NMD, BMV …. RIP?
Pssst! Fancy a real bargain? A property at well below its genuine market value? And how about nabbing it without using any of your own money?
Ok. Now find a few more cut-price lovelies, repeat the process, and you, me old mucka, will be well on your way to becoming a champagne sipping, Ferrari driving, villa-in-the-south-of-France-owning … PROPERTY MILLIONAIRE!!!
If you’ve attended property investment shows in recent years you’ll know that what I describe above has been a much touted way of making mega bucks from bricks and mortar.
Two acronyms became buzz words in the trade: BMV and NMD – Below Market Value and No Money Down.
The cunning plan involved finding desperate sellers, buying at, say, 20 per cent below the market value, and then using a bridging loan to pay for the property.
You then remortgage the next day for the real market value and you have, in effect, generated instant equity. And bought a property using none of your own dosh. Nice!
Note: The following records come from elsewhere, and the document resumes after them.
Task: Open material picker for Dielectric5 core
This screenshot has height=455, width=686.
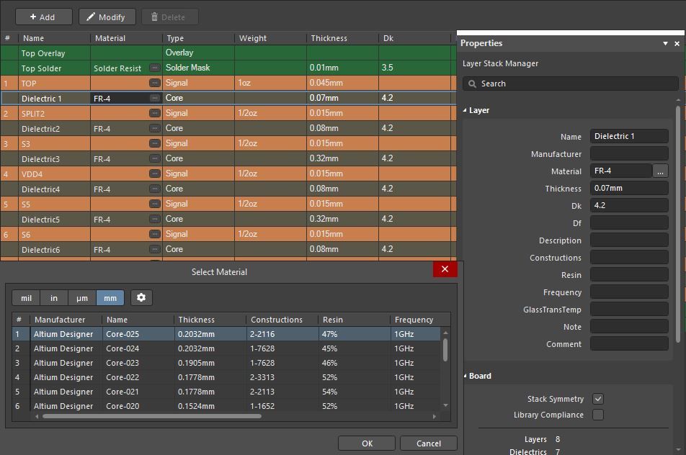Action: 155,219
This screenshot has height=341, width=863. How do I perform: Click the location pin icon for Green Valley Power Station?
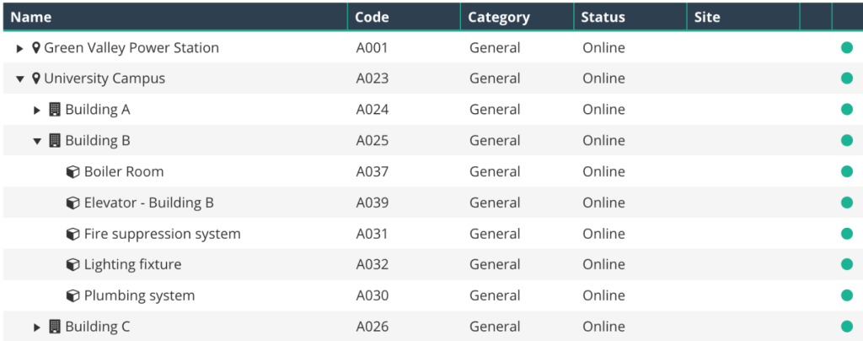[x=36, y=48]
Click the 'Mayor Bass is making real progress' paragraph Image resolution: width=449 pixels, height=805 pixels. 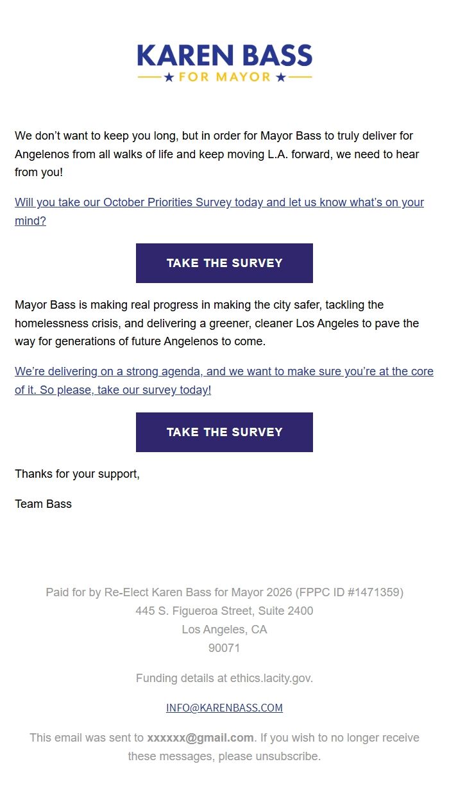coord(216,323)
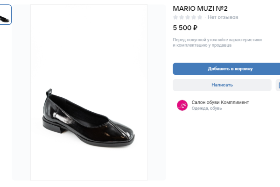Click the Одежда, обувь category label

tap(207, 108)
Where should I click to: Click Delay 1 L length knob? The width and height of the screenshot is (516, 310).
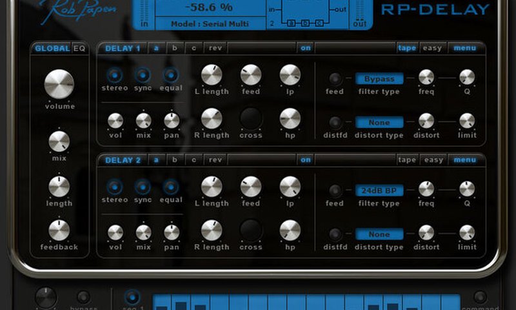click(x=212, y=75)
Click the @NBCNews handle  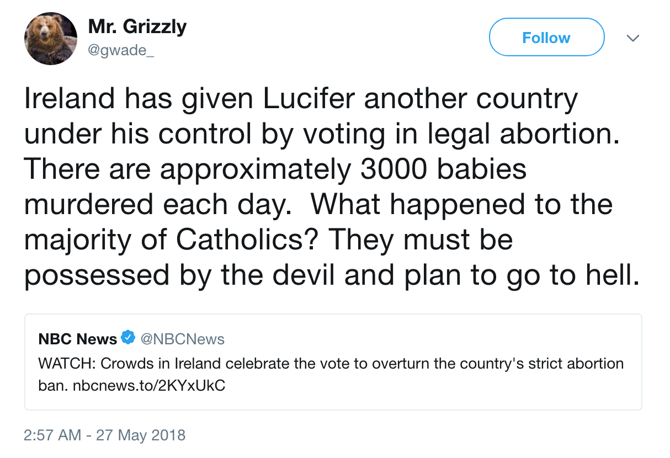183,338
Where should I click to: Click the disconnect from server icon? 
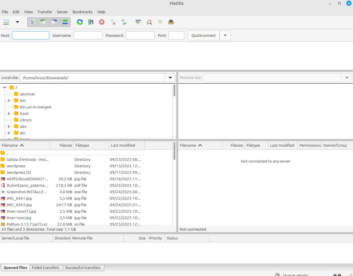113,22
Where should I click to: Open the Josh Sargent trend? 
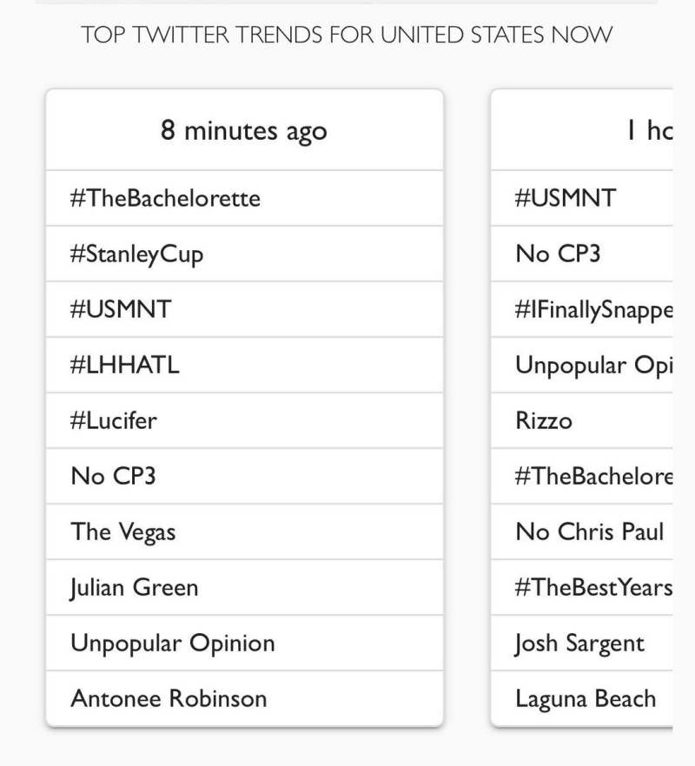coord(579,643)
In the boom times this made some people – mostly full-time professional investors - very rich indeed, but when Mortgage Express – the main lender providing the remortgaging service – pulled the plug, it was, many thought, RIP for NMD.
Or was it? Last week I received an email from Simon Zutshi, the man behind The Property Investment Network. It included a link to a report he’s written called, ominously, The Death Of Property Investing.
Zutshi is a bit of a guru – he’s written a best-selling book called Property Magic: How to Buy Property Using Other People’s Time, Money and Experience, is a regular at property investment events and runs seminars for would-be investors.
He’s long been a big advocate of the BMV/NMD route to riches and his report remains ferociously upbeat - the BMV/NMD folks sometimes sound like they’re recruiting you into a mysterious cult!
I’ve read the report and I can’t find much to quibble with in his argument that if you can get your hands on financing, now could be a very good time to buy. Bargains are available, rental demand is high and yields are on the up.
Absolutely right.
But what about the financing? Zutshi has less to say about this, though he does tantalise with the promise that he’ll soon be unveiling a crafty new way of making NMD remortgaging work - “My latest strategy leverages clever loopholes to overcome problems in the mortgage market..”
Hmmm. Haven’t seen any sign of that yet, and I do wonder if it’s really possible in the current credit-crunched climate - if any of you out there are buying using NMD, I’d be interested to hear how you’re doing it.
In the meantime, if you want to read a carefully sceptical assessment of NMD and BMV, I’d recommend David Lawrenson’s recent blogs on the subject – they’re sensible, down-to-earth and they highlight many of the potential pitfalls.
Related Tags: NMD, Buying & Selling, BMV, Property InvestmentRelated Posts:

Posted by 

I have read the guide above, there are some good comments in it. BMV property is on the increase and so are reposessions.
Well lets start with the BMV.
In order to establish the ‘Below’ you have to establish the real ‘Market Value’.
Show me a property developer or builder who sells their units at BMV and I’ll show you someone who’s about to get fired.
Developers/Builders are not benevelent societies there to make BTL landlords rich.
Secondly, NMD, buying a property in this way is often ‘Mortgage Fraud’ and potentially one could end up inside a ‘big house’. At the very least, I think if your Bank/BS knew about it, they would refuse the apllication.
Can’t long term wealth be built without breaking the law?
Hi Mike,
I am glad you enjoyed reading the report and thanks for the mention. I wrote it to stir up the market and as you know managed to get a great reaction.
As promised I have created a follow up video which you should have received on Tuesday. I would be interested to see you comments on that. You will aslo see that I talk about No money left in rather than no money down.
As far as the comment from smell the coffee, I completely agree no one should be buying from developers now as prices are usually high initially so there is not a genuine discount. This is why lenders are very reluctant to lend on them at the moment. I find your comments about Mortgage Fraud very interesting. I am one of the few people BMV experts at the moment who is saying that invetors should not be using the various NMD schemes, especially when there are ways of buying with no money left in that are with the fiull knowledge of the lender.
The fact still remains that prices are coming down, great discounts are available from motivated sellers and so as long as you know what you are doing now is a great time to buy.
Kind regards
Simon Zutshi
I’d agree that any schemes are not naturally sustainable. They may allow the odd BMV deal here or there but the moment they start landing on the doormat of the IR 18 months downstream they leave the scheme holder open to investigation.
For the interim, property investors can still get BMV NMD if they are particularly creative although it is no way what it used to be. Most will either exit the market or those with business accumen will resort to the same strategies employed in commercial finance - ie presenting business plans and raising equity.
Graham Brown
http://www.LoveProperty.org
Have also read Simon’s report and agree that now is a great time to buy cheap property if you can overcome the very real finance problems. Simon does not advocate using NMD schemes but rather suggests it is possible to buying without tieing up large amounts of your own capital for extended periods. Many investors got too used to doing deals NMD and are now paying the price from overtrading.